Une histoire d'élu, se déroulant à une époque lointaine, sur une planète ravagée par la guerre. Un jour, un Chninkel, sorte de rongeur bipède, voit en apparition un monolithe noir -
oui - se déclarant "créateur des mondes", qui lui ordonne de ramener la paix.
Cette BD de plus de 150 pages, sortie initialement en 1986, est désormais un classique de l'héroïc fantasy, genre particulier de SF, peuplé de nains, d'elfes des montagnes et autres trolls, que les adolescents asociaux affectionnent. Les auteurs, qui avaient déjà démontré dans
Thorgal leur talent à s'approprier des légendes, ont semble-t-il voulu aller plus loin encore, puisque l'on assiste carrément ici à une parodie d'Évangile. Noces de Cana, marche sur l'eau, la Cène, le "grand pouvoir", les allusions se multiplient, jusqu'à la conclusion, où l'irrévérence devient brutalement blasphème. Un vrai beau blasphème, à déguster en connaisseur, que seuls les lecteurs chrétiens pourront "apprécier", les autres ayant de fortes chances de passer à côté de tout ça. Décidément, heureusement que dans l'ensemble les chrétiens sont sympas, parce qu'alors, qu'est-ce qu'ils prennent.
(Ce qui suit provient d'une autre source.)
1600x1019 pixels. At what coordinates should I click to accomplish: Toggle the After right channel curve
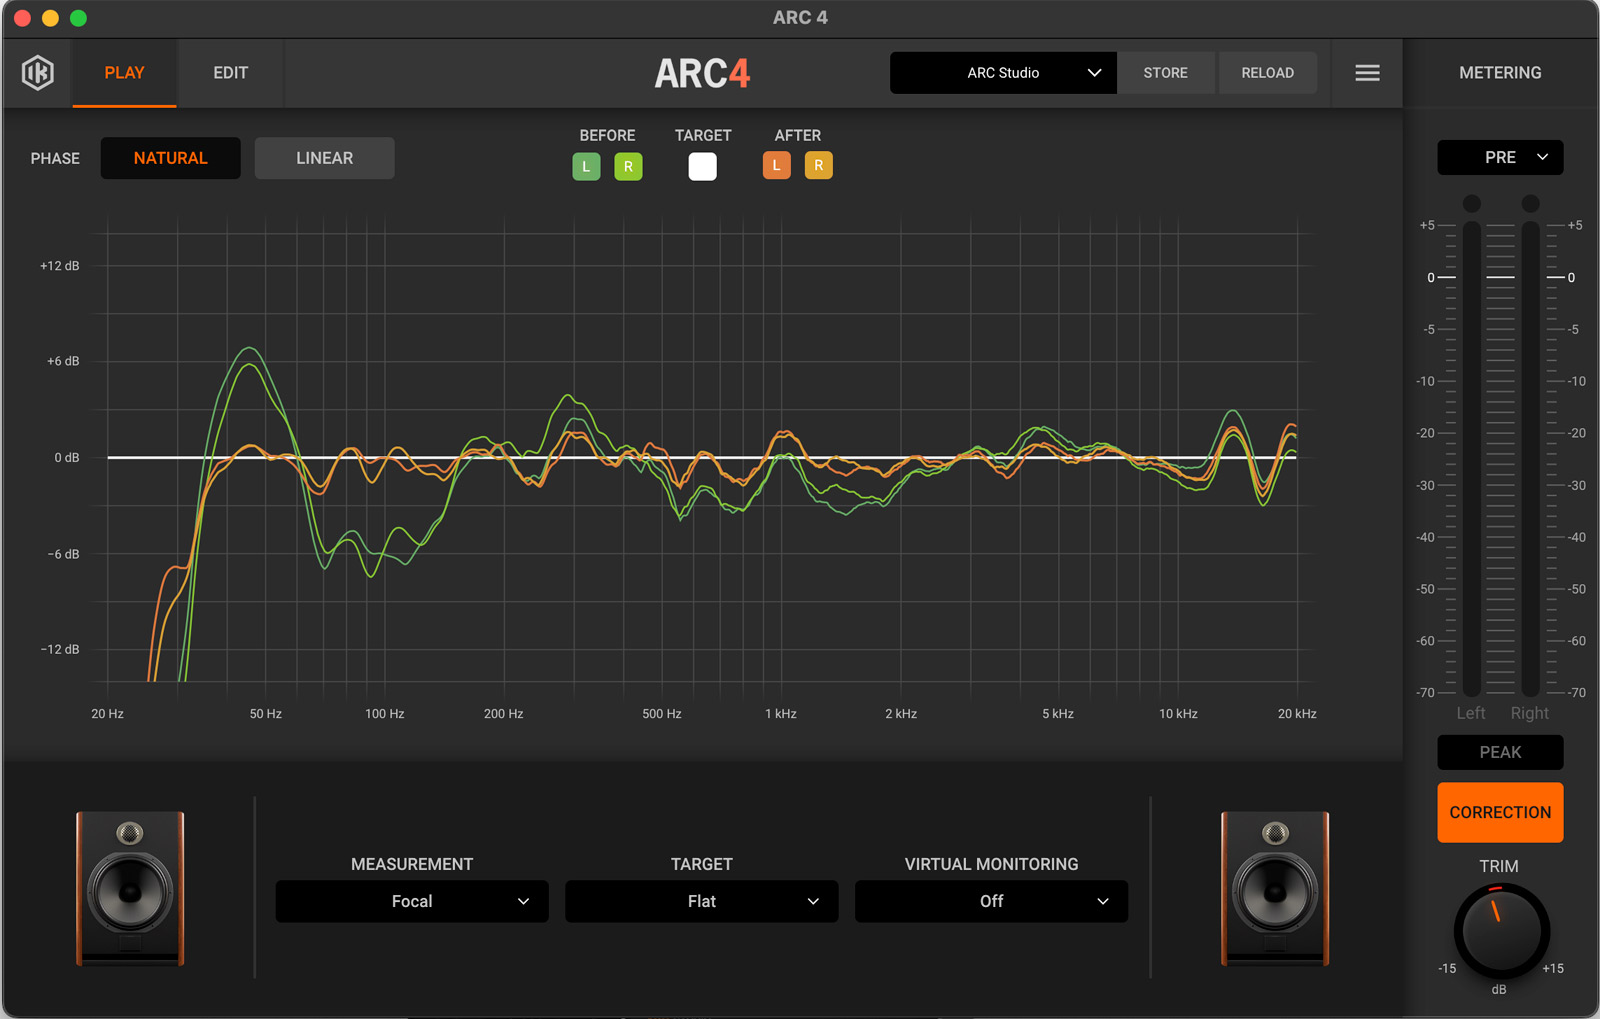(818, 165)
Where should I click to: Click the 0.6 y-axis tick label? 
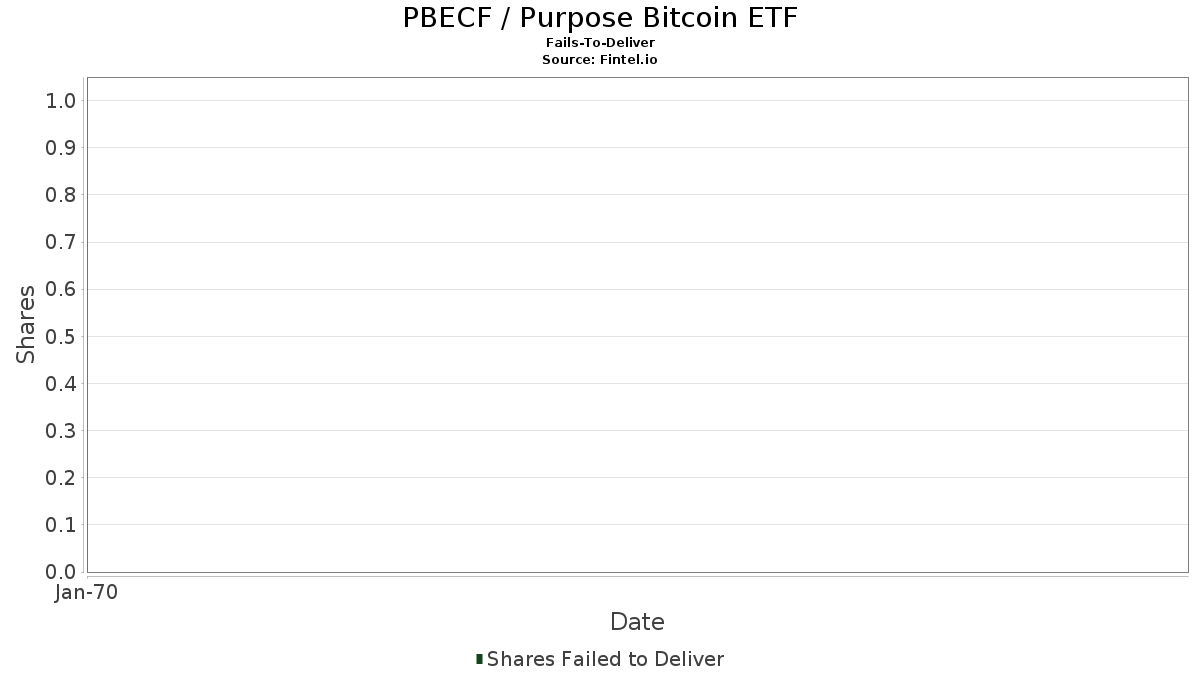click(x=61, y=289)
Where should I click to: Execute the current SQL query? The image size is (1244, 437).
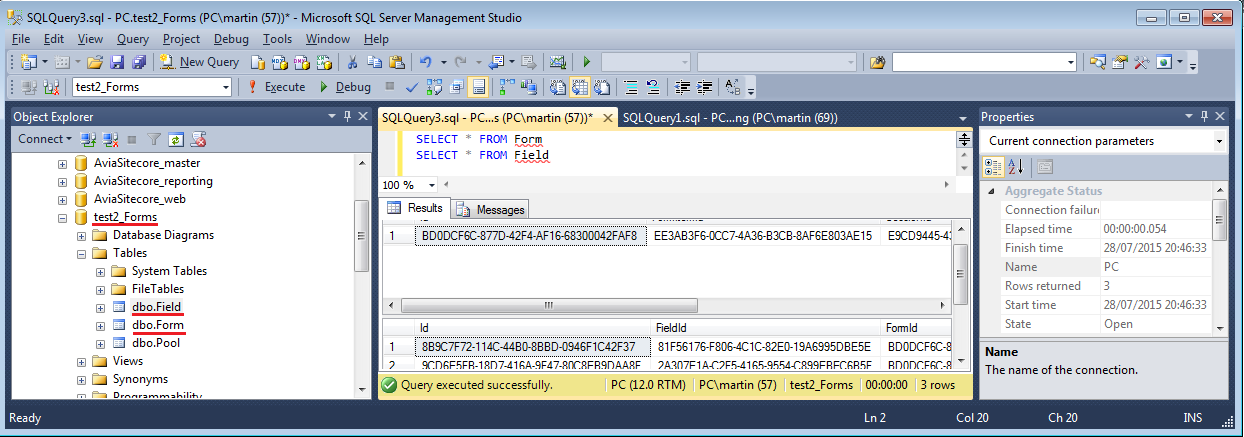coord(276,87)
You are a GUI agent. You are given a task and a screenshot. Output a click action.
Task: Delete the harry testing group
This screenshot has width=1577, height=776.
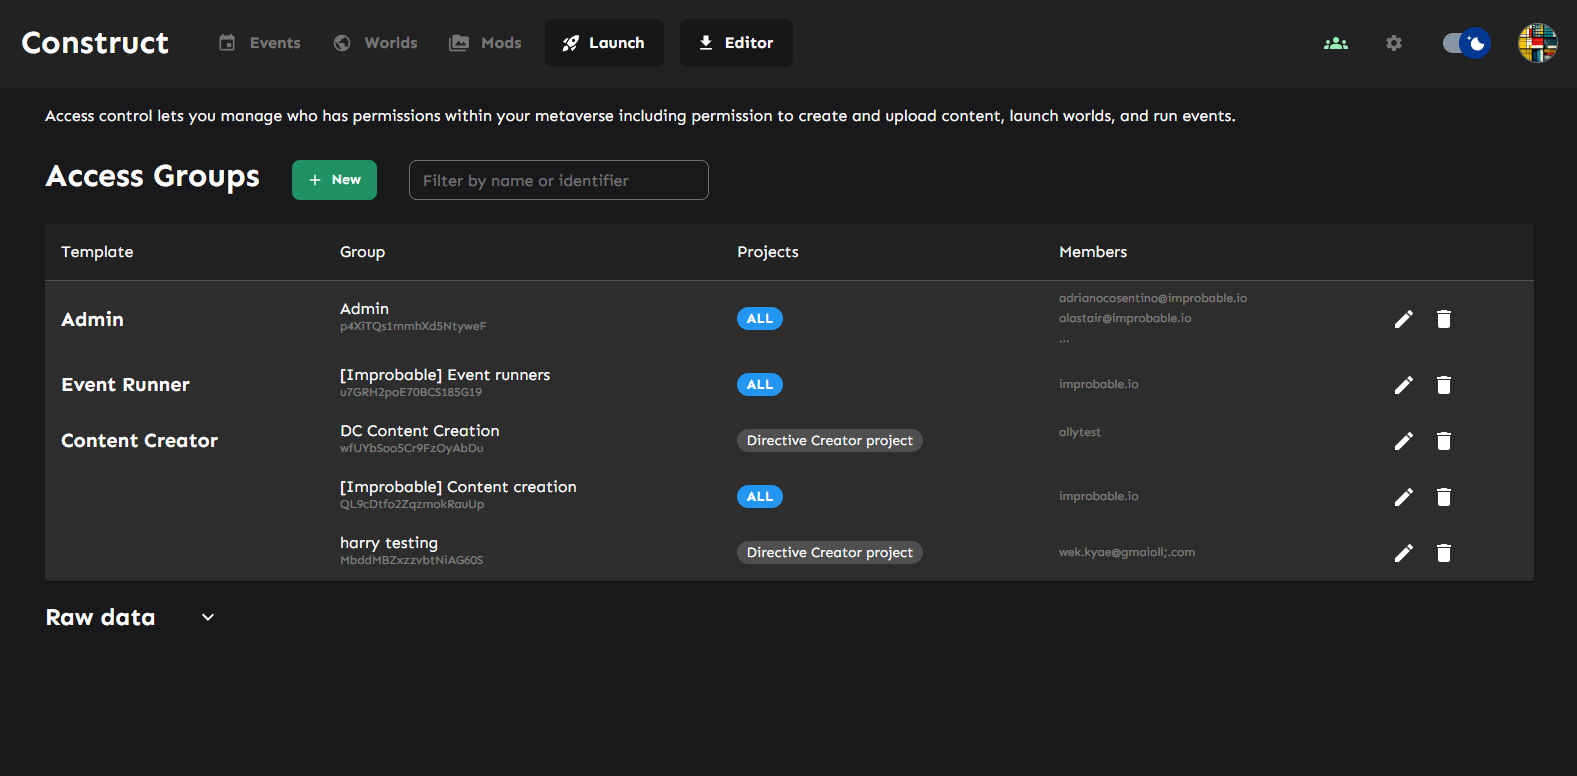(1443, 553)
Ceux qui ont découvert et aimé cette BD alors qu'elle n'existait qu'en noir et blanc, se demanderont forcément si la version couleur vaut le détour. En ce qui me concerne, sans aucune hésitation, la réponse est oui, au point que je ne pourrai plus la lire autrement. Les deux seules innovations regrettables de cette édition, à mon goût, sont la couverture, pas du tout à l'image du livre, et la dizaine de pages de croquis venant clore l'ouvrage. L'intention était sans doute bonne, mais lorsqu'une histoire est belle, on préfère finir sur elle plutôt que sur des bonus, aussi intéressants soient-ils. Fans, à vos cutters.